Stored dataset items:
===

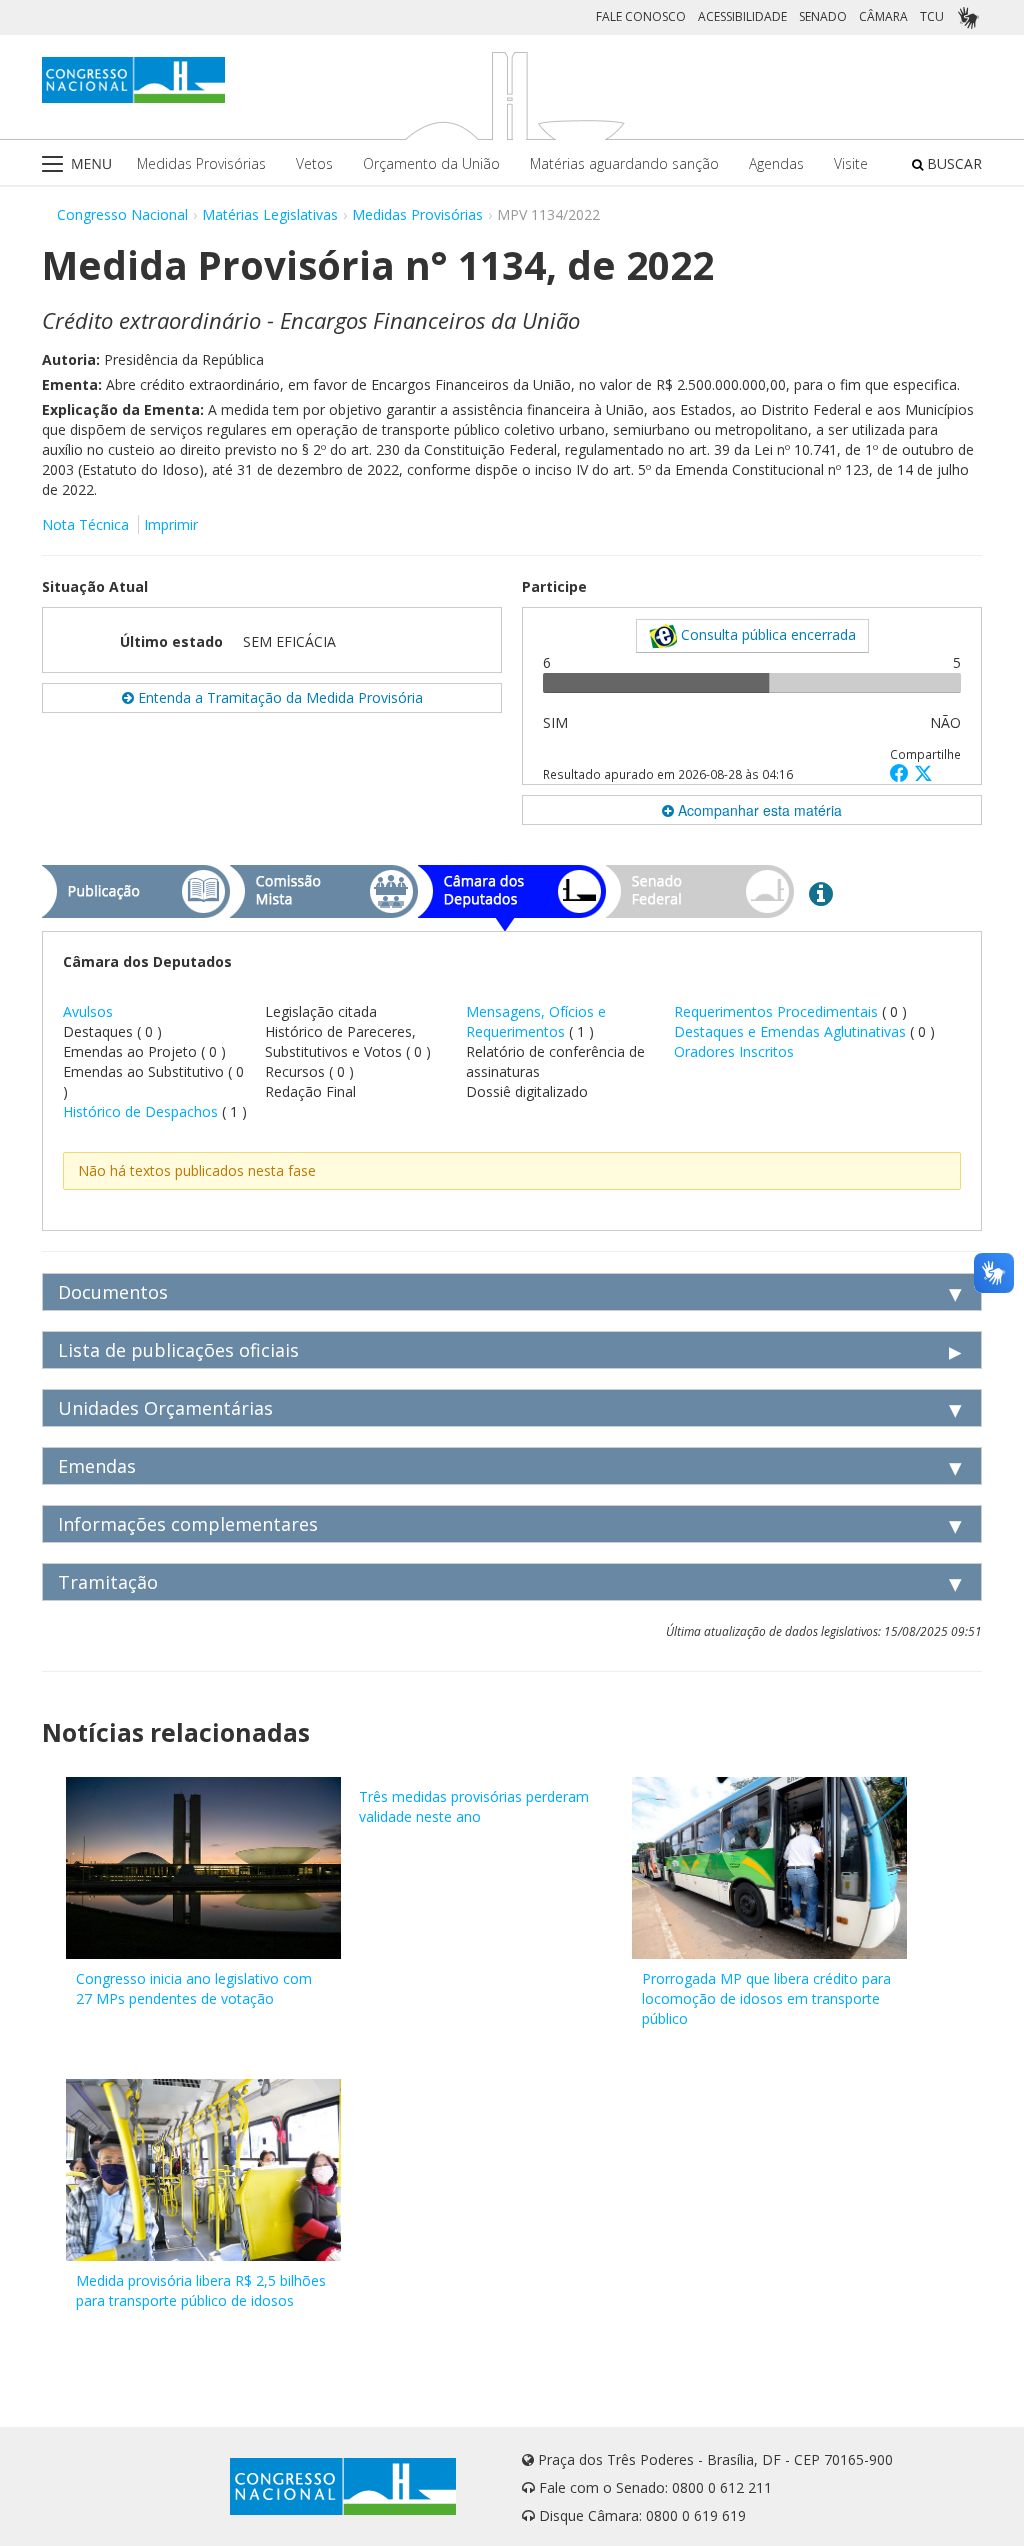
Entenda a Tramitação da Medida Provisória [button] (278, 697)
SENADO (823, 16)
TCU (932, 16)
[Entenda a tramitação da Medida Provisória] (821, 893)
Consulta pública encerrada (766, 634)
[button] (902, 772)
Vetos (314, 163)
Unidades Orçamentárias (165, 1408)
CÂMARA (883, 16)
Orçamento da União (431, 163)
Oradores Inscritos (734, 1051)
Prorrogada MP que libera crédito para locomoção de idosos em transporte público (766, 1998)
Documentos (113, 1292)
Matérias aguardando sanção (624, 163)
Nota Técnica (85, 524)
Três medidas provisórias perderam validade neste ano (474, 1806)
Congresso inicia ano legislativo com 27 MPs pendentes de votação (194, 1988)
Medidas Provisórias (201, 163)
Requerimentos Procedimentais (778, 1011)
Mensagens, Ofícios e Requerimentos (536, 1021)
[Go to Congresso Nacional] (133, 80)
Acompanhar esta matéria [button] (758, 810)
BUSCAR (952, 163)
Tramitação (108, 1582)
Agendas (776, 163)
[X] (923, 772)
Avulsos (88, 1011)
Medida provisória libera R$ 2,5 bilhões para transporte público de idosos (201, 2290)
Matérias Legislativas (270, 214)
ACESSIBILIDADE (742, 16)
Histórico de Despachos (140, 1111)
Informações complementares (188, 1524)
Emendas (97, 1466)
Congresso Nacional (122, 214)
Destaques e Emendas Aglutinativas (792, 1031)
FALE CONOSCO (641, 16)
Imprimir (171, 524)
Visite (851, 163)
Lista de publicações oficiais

===

### Exercise details
Copy out every line of the records above word for word, omitting the pictures.

### Task answer
Entenda a Tramitação da Medida Provisória [button] (278, 697)
SENADO (823, 16)
TCU (932, 16)
[Entenda a tramitação da Medida Provisória] (821, 893)
Consulta pública encerrada (766, 634)
[button] (902, 772)
Vetos (314, 163)
Unidades Orçamentárias (165, 1408)
CÂMARA (883, 16)
Orçamento da União (431, 163)
Oradores Inscritos (734, 1051)
Prorrogada MP que libera crédito para locomoção de idosos em transporte público (766, 1998)
Documentos (113, 1292)
Matérias aguardando sanção (624, 163)
Nota Técnica (85, 524)
Três medidas provisórias perderam validade neste ano (474, 1806)
Congresso inicia ano legislativo com 27 MPs pendentes de votação (194, 1988)
Medidas Provisórias (201, 163)
Requerimentos Procedimentais (778, 1011)
Mensagens, Ofícios e Requerimentos (536, 1021)
[Go to Congresso Nacional] (133, 80)
Acompanhar esta matéria [button] (758, 810)
BUSCAR (952, 163)
Tramitação (108, 1582)
Agendas (776, 163)
[X] (923, 772)
Avulsos (88, 1011)
Medida provisória libera R$ 2,5 bilhões para transporte público de idosos (201, 2290)
Matérias Legislativas (270, 214)
ACESSIBILIDADE (742, 16)
Histórico de Despachos (140, 1111)
Informações complementares (188, 1524)
Emendas (97, 1466)
Congresso Nacional (122, 214)
Destaques e Emendas Aglutinativas (792, 1031)
FALE CONOSCO (641, 16)
Imprimir (171, 524)
Visite (851, 163)
Lista de publicações oficiais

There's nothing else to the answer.